***** Provided entries

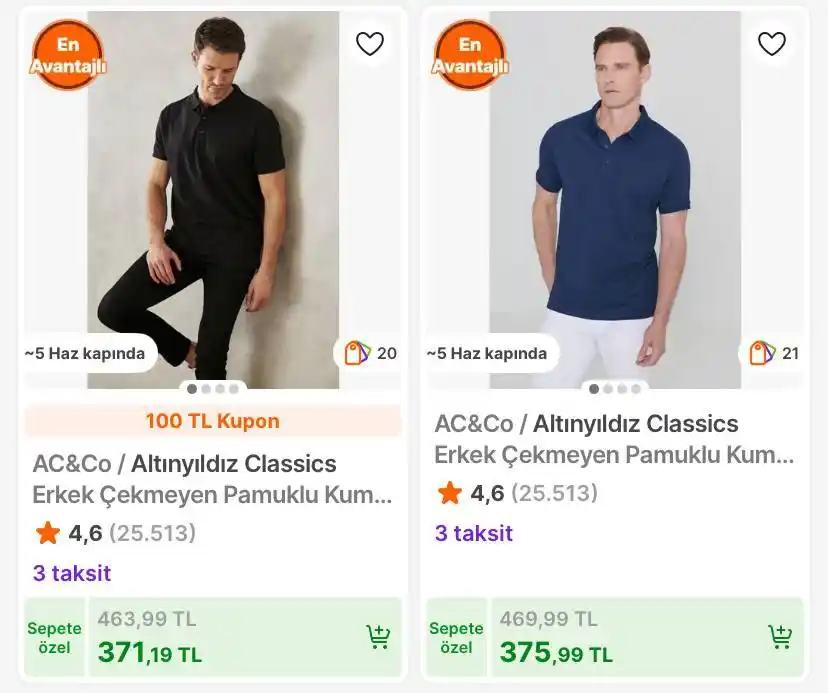Image resolution: width=828 pixels, height=693 pixels.
Task: Apply the 100 TL Kupon banner
Action: click(x=213, y=421)
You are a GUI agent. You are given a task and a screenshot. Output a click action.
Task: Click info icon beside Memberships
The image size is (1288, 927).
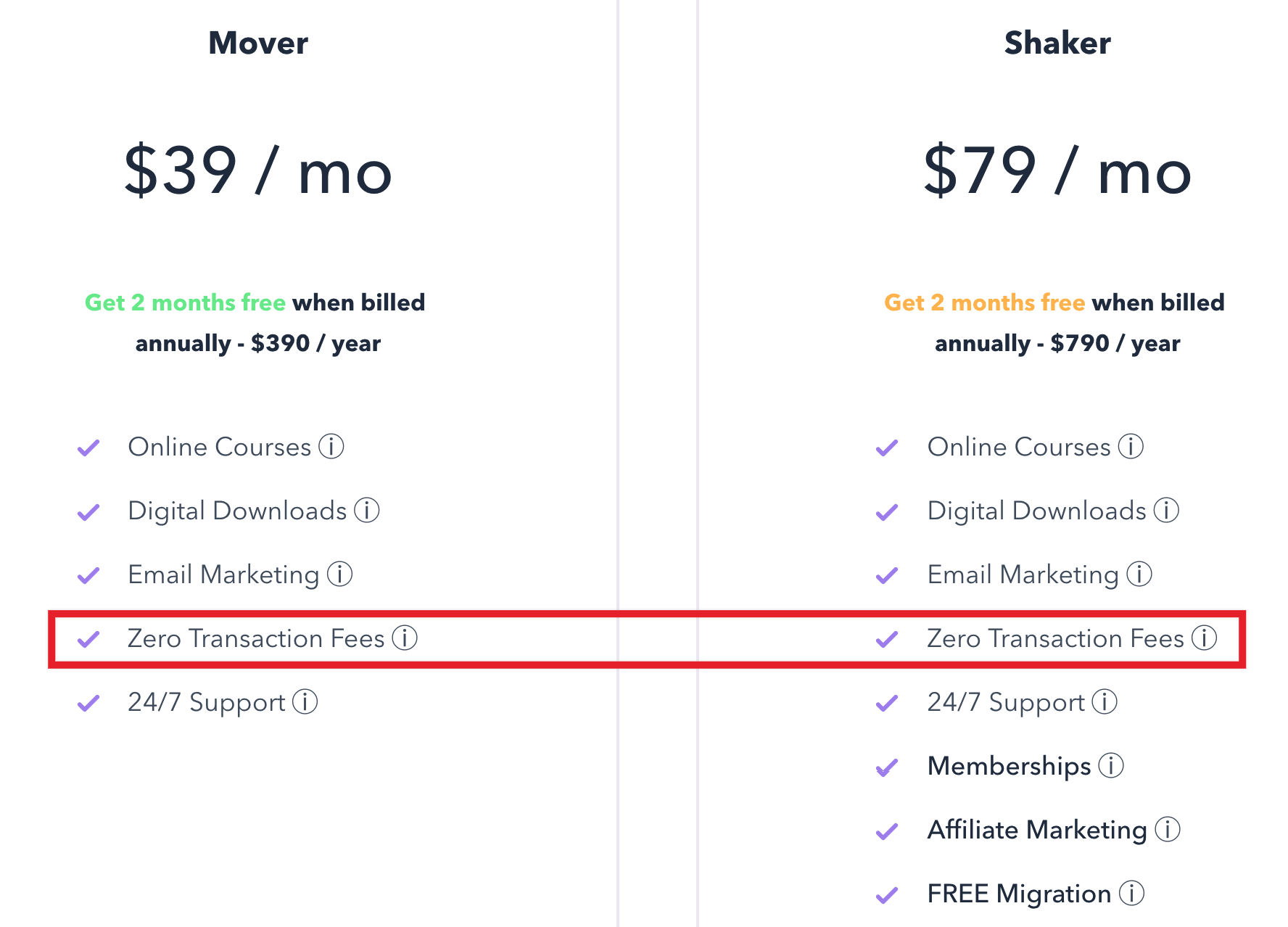1111,765
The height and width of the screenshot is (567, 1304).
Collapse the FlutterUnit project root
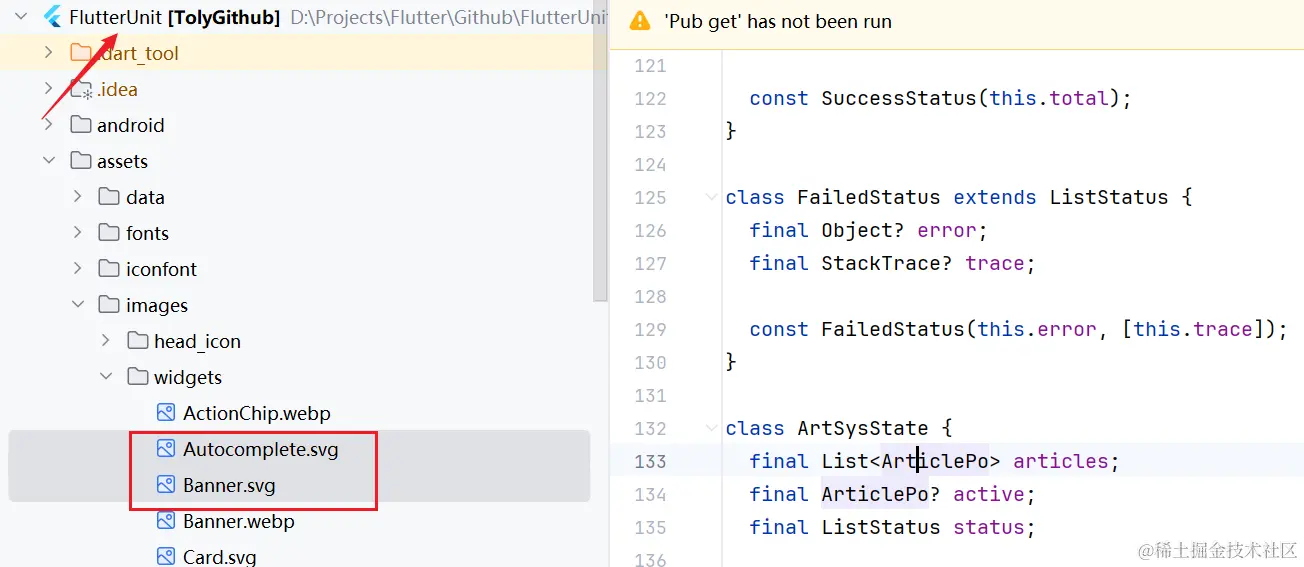tap(21, 17)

**********

To be done: Copy out the listing above with "screenshot" renamed to "screen capture" everywhere and nothing else altered. Omit the pictures.

Answer to this exercise:
Image resolution: width=828 pixels, height=693 pixels.
Task: Apply the 100 TL Kupon banner
Action: click(x=213, y=421)
You are a GUI agent. You are given a task and a screen capture. Output a click action.
Task: Click info icon beside Memberships
The image size is (1288, 927).
1111,765
The height and width of the screen capture is (567, 1304).
Collapse the FlutterUnit project root
tap(21, 17)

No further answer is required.